探し出し、救い出される主

7月7日

牧師 梁 在哲

ルカによる福音書15章1~10節

ルカによる福音書15章は、「見失った羊」、「無くした銀貨」、「放蕩息子」のたとえ話のゆえに「神の憐れみの章」と呼ばれている。主イエスのたとえ話を聴く相手も弟子たちや群衆ではなく、「失われた者」、徴税人と罪人たちとなっている。ファリサイ派の人々や律法学者たちはそのような者たちと親しくし、食事をも一緒にされる主イエスを非難した(2節)。そこで主イエスは次のたとえを話された。『あなたがたの中に百匹の 羊を持っている人がいてその 一匹を見失ったとすれば九十九匹を野原に残して見失った一匹を見つけ出すまで捜し回らないだろうか。そして、見つけたら喜んでその羊を担いで家に帰り、友達や近所の人々を呼び集めて「見失った羊を見つけたので一緖に喜んでください」と言うであろう』、と(4~6節)。神は99匹を無視した訳ではなくて失われた一匹を愛されたのである。

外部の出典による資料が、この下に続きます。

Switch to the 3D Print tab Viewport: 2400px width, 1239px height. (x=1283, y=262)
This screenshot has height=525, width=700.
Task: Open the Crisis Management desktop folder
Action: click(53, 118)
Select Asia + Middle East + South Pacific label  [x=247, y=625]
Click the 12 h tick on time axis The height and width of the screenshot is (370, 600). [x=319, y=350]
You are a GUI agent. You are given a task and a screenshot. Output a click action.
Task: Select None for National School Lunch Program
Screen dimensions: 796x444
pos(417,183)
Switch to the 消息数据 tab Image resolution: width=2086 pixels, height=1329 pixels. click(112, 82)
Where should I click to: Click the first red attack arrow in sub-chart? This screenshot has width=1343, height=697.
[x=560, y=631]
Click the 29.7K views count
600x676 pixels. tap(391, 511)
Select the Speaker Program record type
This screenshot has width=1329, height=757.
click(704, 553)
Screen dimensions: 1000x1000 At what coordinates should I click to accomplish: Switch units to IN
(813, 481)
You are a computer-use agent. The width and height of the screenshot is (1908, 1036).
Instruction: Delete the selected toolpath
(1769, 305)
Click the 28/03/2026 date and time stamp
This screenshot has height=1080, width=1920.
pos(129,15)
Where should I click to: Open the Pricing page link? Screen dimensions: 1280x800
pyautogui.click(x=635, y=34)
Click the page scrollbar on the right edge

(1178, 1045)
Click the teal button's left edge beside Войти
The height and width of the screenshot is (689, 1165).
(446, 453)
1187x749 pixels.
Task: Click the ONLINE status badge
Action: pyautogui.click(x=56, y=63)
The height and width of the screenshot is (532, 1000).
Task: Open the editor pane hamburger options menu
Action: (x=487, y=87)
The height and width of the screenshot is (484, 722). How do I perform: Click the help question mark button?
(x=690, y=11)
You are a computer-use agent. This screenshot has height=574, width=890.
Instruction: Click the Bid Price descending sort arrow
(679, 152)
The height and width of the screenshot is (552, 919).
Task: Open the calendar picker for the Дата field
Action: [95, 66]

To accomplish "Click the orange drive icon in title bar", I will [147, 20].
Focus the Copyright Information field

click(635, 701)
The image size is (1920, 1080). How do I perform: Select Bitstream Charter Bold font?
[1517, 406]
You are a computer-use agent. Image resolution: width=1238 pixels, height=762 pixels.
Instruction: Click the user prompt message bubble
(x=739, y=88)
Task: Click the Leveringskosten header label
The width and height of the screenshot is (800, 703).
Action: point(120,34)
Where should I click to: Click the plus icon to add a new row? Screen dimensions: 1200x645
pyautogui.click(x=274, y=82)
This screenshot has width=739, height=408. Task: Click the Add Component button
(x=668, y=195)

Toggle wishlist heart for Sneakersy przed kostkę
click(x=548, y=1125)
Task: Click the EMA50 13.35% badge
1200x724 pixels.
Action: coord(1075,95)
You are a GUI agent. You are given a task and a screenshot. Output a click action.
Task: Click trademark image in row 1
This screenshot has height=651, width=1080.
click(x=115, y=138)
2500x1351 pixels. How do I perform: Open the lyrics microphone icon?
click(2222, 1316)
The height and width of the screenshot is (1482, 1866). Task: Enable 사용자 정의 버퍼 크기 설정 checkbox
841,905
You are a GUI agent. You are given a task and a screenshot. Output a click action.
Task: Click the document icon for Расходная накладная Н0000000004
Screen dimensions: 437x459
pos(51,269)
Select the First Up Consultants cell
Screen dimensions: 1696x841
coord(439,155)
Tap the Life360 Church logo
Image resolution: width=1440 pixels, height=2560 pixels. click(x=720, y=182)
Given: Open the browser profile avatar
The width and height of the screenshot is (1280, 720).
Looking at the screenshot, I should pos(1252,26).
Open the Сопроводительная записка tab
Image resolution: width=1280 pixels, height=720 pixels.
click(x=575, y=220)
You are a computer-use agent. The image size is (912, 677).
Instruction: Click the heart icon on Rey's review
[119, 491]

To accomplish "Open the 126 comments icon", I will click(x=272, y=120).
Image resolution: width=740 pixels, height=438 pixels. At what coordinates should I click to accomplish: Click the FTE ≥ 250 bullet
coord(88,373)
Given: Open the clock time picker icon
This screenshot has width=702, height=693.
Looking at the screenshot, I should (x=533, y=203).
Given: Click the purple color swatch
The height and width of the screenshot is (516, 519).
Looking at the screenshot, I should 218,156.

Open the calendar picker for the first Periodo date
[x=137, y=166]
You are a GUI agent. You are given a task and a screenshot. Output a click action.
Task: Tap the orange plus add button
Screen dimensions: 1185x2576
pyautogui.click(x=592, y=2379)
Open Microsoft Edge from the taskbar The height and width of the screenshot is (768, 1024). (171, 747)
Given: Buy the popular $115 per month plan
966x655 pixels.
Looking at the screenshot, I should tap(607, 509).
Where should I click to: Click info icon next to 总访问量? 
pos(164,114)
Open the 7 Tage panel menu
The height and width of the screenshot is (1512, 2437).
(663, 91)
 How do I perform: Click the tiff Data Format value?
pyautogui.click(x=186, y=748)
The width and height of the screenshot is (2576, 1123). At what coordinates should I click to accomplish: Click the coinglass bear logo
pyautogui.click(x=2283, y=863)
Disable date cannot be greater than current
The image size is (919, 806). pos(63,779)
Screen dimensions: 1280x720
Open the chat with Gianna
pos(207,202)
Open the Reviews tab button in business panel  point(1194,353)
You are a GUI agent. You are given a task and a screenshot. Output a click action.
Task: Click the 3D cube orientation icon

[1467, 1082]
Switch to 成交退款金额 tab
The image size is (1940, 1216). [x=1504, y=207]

その愛をペトロはこう証した。「ある人たちは遅いと考えているようですが、主は約束の実現を遅らせておられるのではありません。そうではなく、一人も滅びないで皆が悔い改めるようにと、あなたがたのために忍耐しておられるのです」、と(ペトロⅡ3:9)。失われた羊を見つけた善き羊飼いは羊の疲れや怪我を防ぐため無理に羊を追い込むことなく、肩に担いで帰って来る。ここに、見つけた羊を担いで帰って来る良き羊飼いのように失われた罪人を見つけられたキリストの喜びと彼らの罪を十字架の死によって担ってくださったキリストの愛が示されている。それをペトロはこう証した。「そして、十字架にかかって自らその身に私たちの罪を担ってくださいました。私たちが罪に対して死んで、義によって生きるようになるためです。そのお受けになった傷によってあなたがたはいやされました」(ペトロⅠ2:24)。                                                                                                                        

主イエスのたとえ話には罪によって失われてしまった人々を深く憐れみ、熱心に捜し求め(8~10節)、ついに見出し、救い出される父なる神の御救いの業が繰り返され、預言者エゼキエルもそのことをこう預言した。「牧者が自分の羊がちりぢりになっている時にその群れを探すように私は自分の羊を探す。私は雲と密雲の日に散らされた群れを全ての場所から救い出す」(エゼキエル34:12)。良き羊飼いが失われた羊を優しい眼差しで背に負うように御子なる主イエスは私たちを捜し出しその罪を御自ら担い、救い出され、私たちを父なる神のみもとに運んでくださるお方であられる。主イエスより探し出され、救い出された者として私たちは主の道を求める者や教会から離れている「失われた者」を主のみもとに連れて来て全てのことを主の御旨にゆだねつつ、祈り続ける者でありたいと願うのである。